The entire falls are simply a crack made in a hard basaltic rock from the right to the left bank of the Zambesi, and then prolonged from the left bank away through thirty or forty miles of hills. If one imagines the Thames filled with low, tree-covered hills immediately beyond the tunnel, extending as far as Gravesend, the bed of black basaltic rock instead of London mud, and a fissure made therein from one end of the tunnel to the other down through the keystones of the arch, and prolonged from the left end of the tunnel through thirty miles of hills, the pathway being 100 feet down from the bed of the river instead of what it is, with the lips of the fissure from 80 to 100 feet apart, then fancy the Thames leaping bodily into the gulf, and forced there to change its direction, and flow from the right to the left bank, and then rush boiling and roaring through the hills, he may have some idea of what takes place at this, the most wonderful sight I had witnessed in Africa.
There were 5 of us in the group and we took a three minute boat ride over to the island
Now we get to the fun part the guide takes each of us one at a time and holds us as we peak over the edge of the falls...
Next he takes us over to sit on the log and pose!!!
We then went to a nice area to get dry and then shown to this lovely table
Then the boat back to the hotel...I think I was in a trance and I went and found a lounge chair by the edge of the pool looking out of the river and just thought about what I had just done and then I tried to envisage seeing Dr.Livingstone coming down this river in a canoe.....it was a thrill of a lifetime.

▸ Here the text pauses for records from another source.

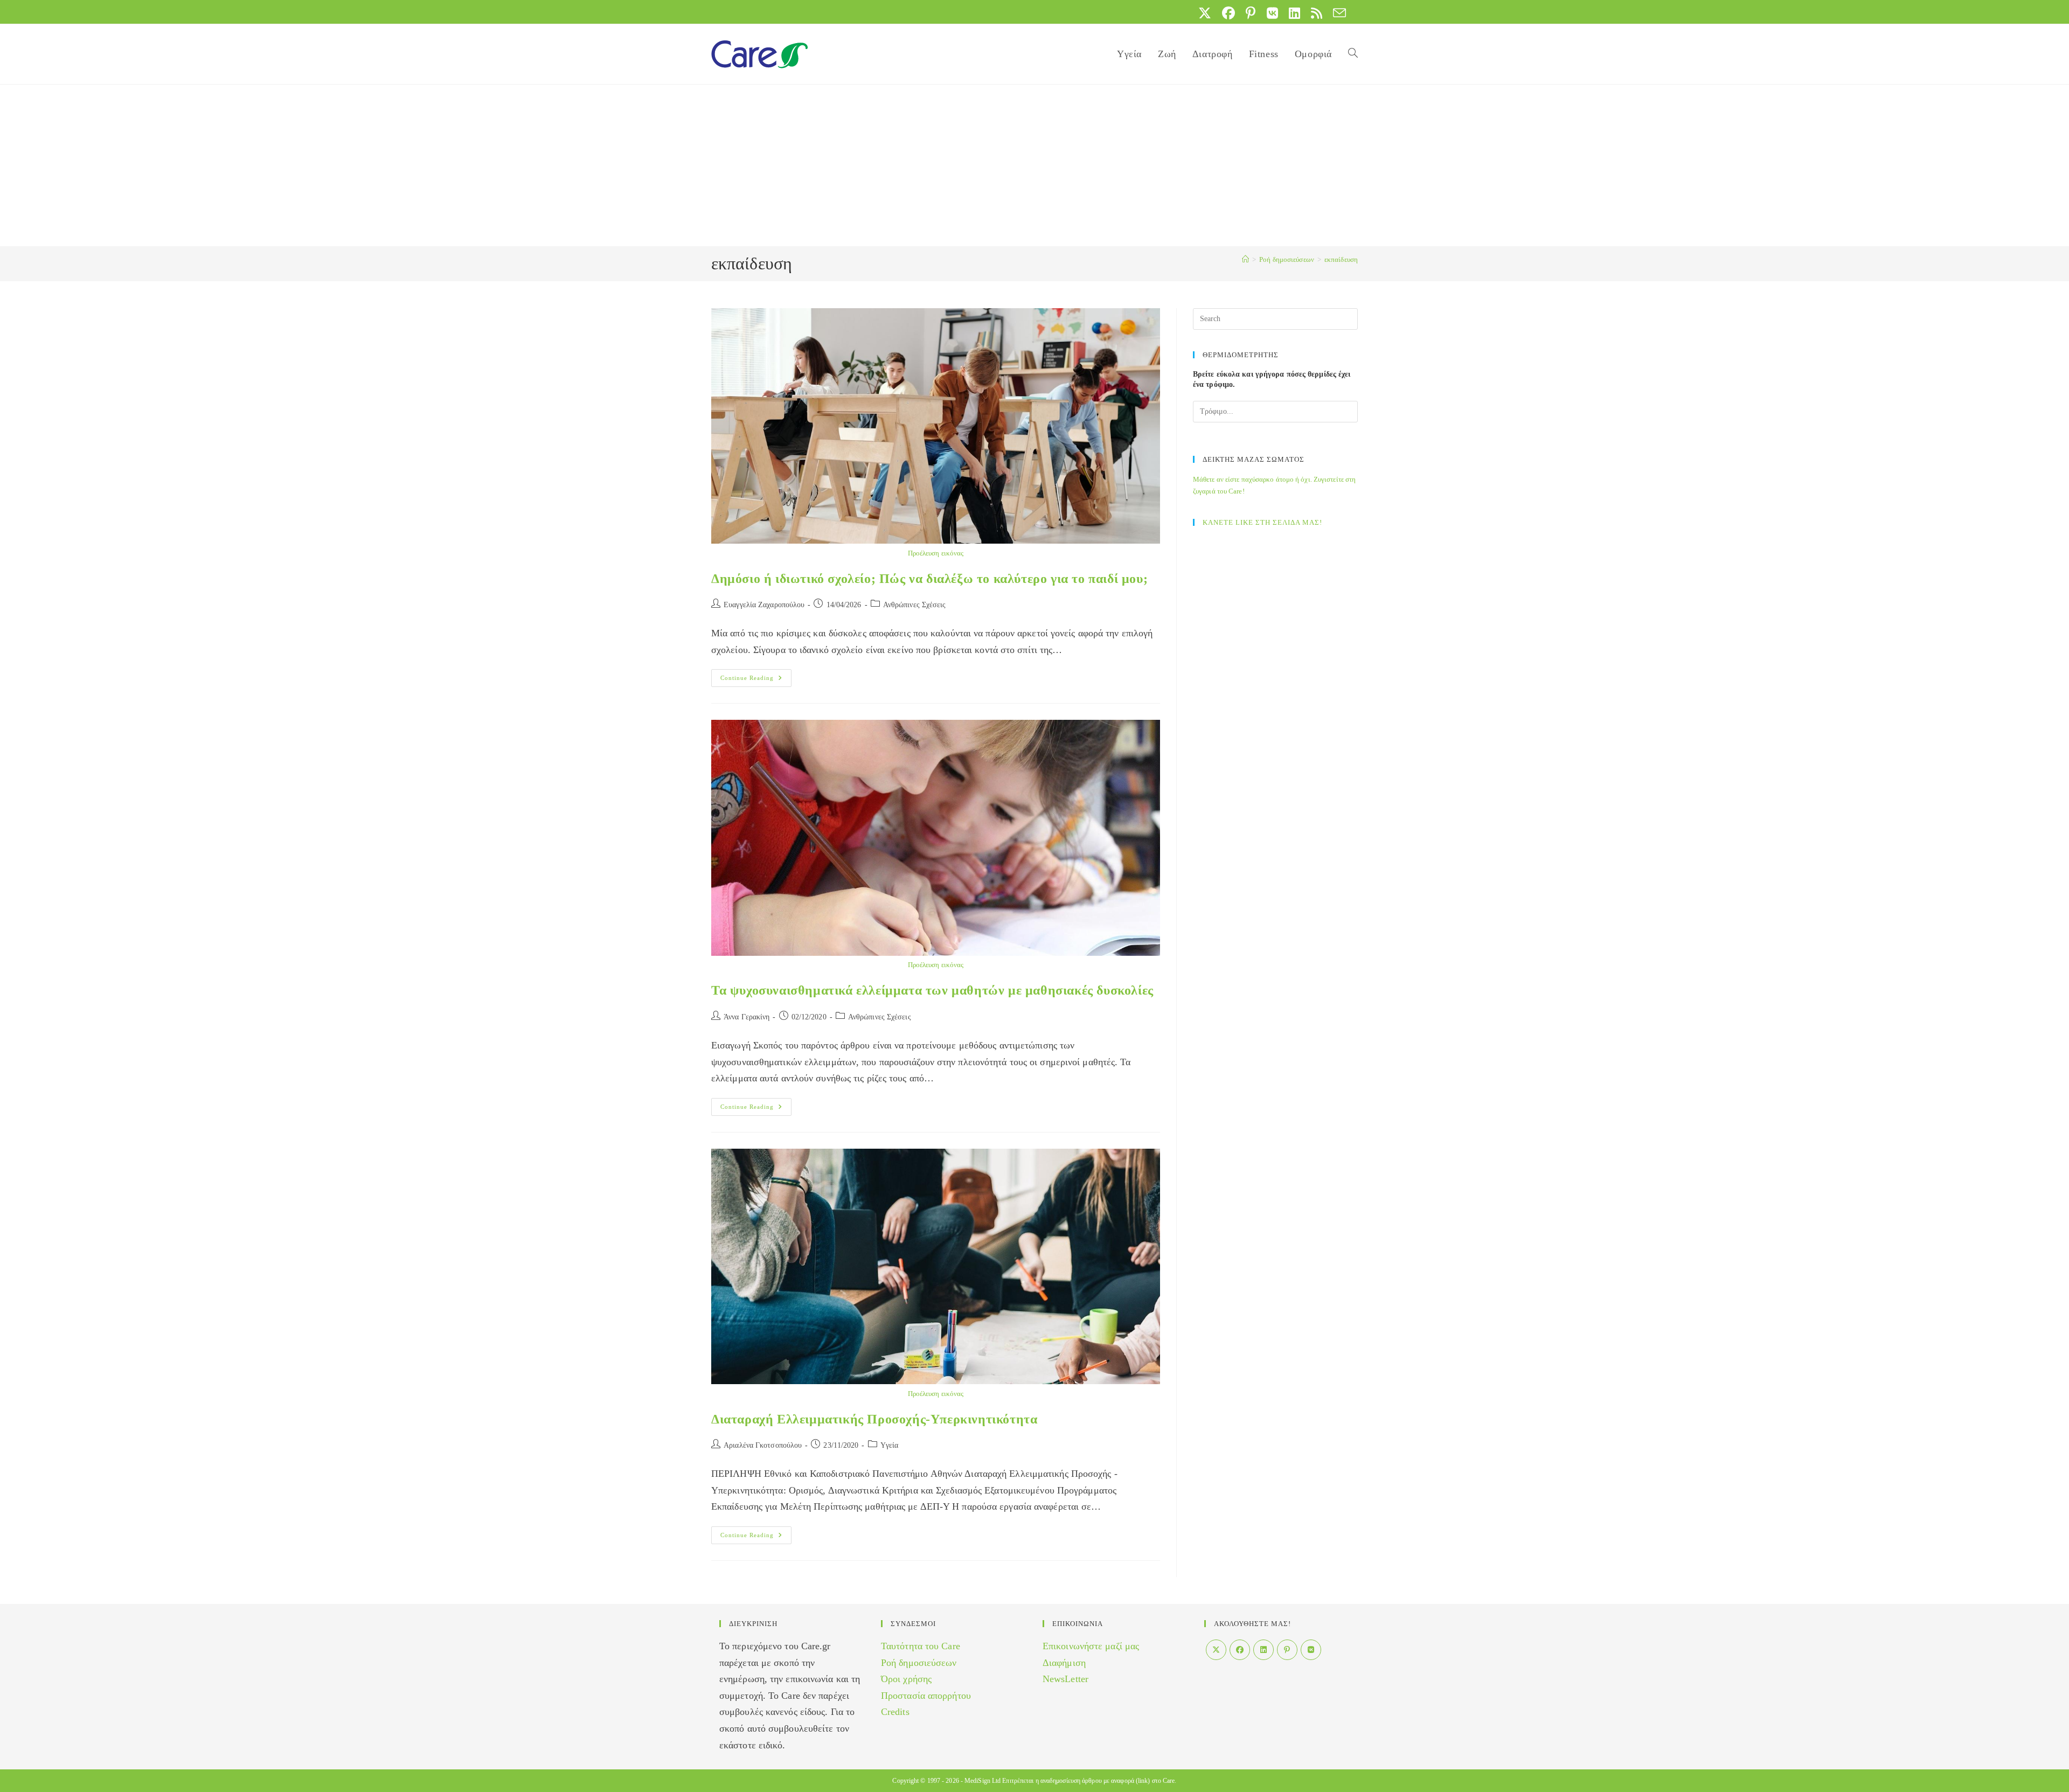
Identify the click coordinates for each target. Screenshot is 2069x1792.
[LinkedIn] (1263, 1650)
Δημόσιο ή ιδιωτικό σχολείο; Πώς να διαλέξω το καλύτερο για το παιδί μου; (929, 579)
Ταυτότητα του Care (920, 1646)
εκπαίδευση (1341, 259)
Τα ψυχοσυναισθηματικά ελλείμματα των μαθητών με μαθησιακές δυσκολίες (932, 990)
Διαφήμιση (1064, 1662)
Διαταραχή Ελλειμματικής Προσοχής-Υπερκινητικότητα (874, 1419)
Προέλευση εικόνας (936, 553)
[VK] (1311, 1650)
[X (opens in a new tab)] (1205, 12)
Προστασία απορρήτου (926, 1695)
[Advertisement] (1034, 165)
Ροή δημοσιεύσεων (919, 1662)
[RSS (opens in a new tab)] (1317, 12)
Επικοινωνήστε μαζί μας (1091, 1646)
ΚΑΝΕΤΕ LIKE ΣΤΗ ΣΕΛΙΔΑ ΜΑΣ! (1262, 522)
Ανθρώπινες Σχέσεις (914, 605)
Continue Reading (756, 680)
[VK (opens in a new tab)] (1272, 12)
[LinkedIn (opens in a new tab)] (1294, 12)
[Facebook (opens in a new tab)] (1228, 12)
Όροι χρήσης (906, 1678)
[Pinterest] (1287, 1650)
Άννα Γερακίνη (746, 1017)
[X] (1216, 1650)
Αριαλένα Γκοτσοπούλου (763, 1445)
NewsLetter (1065, 1678)
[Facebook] (1240, 1650)
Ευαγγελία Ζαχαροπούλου (764, 605)
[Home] (1245, 259)
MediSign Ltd (982, 1780)
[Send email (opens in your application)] (1337, 12)
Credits (895, 1711)
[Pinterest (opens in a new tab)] (1250, 12)
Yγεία (889, 1445)
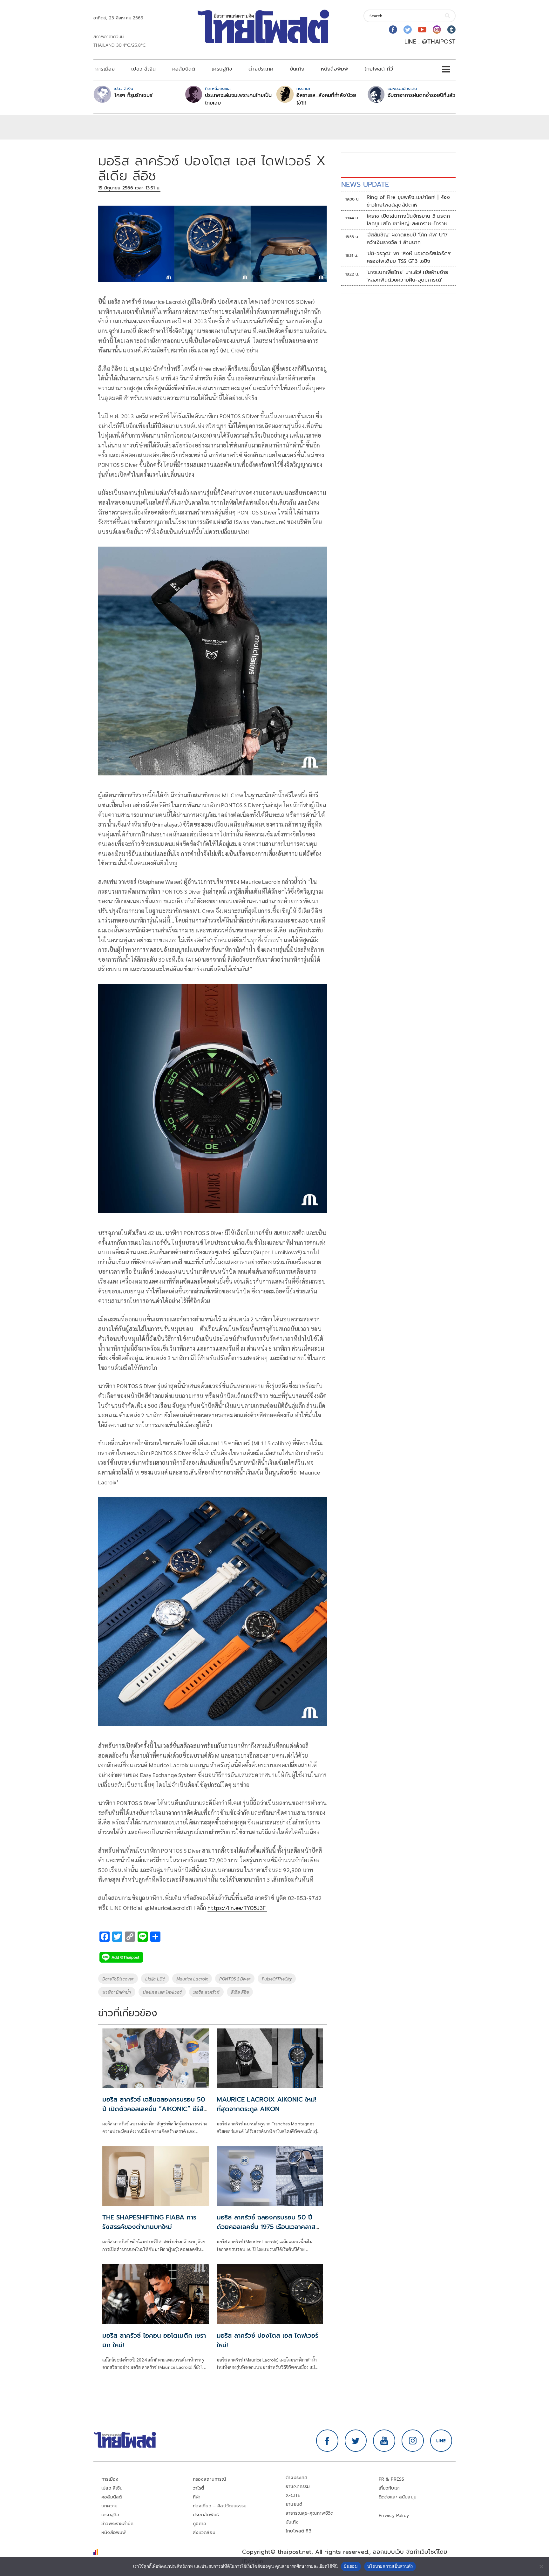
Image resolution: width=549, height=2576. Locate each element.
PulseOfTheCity (277, 1978)
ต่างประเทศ (260, 69)
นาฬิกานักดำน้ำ (116, 1992)
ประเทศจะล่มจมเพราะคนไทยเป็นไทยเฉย (238, 99)
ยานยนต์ (294, 2504)
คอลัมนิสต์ (183, 69)
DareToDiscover (118, 1978)
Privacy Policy (394, 2515)
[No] (541, 2566)
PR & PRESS (391, 2479)
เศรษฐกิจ (222, 69)
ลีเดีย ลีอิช (240, 1992)
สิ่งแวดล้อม (204, 2532)
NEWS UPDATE (365, 184)
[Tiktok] (451, 29)
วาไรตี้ (198, 2488)
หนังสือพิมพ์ (334, 69)
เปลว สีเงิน (143, 69)
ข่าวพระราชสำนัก (117, 2523)
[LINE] (441, 2440)
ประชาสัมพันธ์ (206, 2514)
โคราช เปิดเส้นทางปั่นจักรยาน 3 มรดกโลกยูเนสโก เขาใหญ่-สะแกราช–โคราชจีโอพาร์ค (408, 220)
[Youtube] (422, 29)
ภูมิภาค (200, 2523)
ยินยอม (351, 2566)
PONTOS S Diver (234, 1978)
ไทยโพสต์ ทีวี (378, 69)
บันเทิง (297, 69)
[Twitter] (407, 29)
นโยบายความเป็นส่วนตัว (390, 2566)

I had arranged for my taxi driver to come back for me at 2.00 pm but he was a no show so I happily walked to the main gate and at the main road waited for a passing taxi but after 30 seconds a car came out of the hotel gate and the man driving asked me if I wanted a ride to town and I jumped in..he was the local bank manager and a really nice man...he dropped me off close to home and I walked up the hill to be back in time for a great live soccer game from England!!!
After the game went and did some lounging by the pool......
Tonight I checked out my plans for the next week as I fly out tomorrow afternoon back to South Africa
I really enjoyed Zambia felt completely safe...the local people are happy and very friendly and the falls were a dream come true!!!!!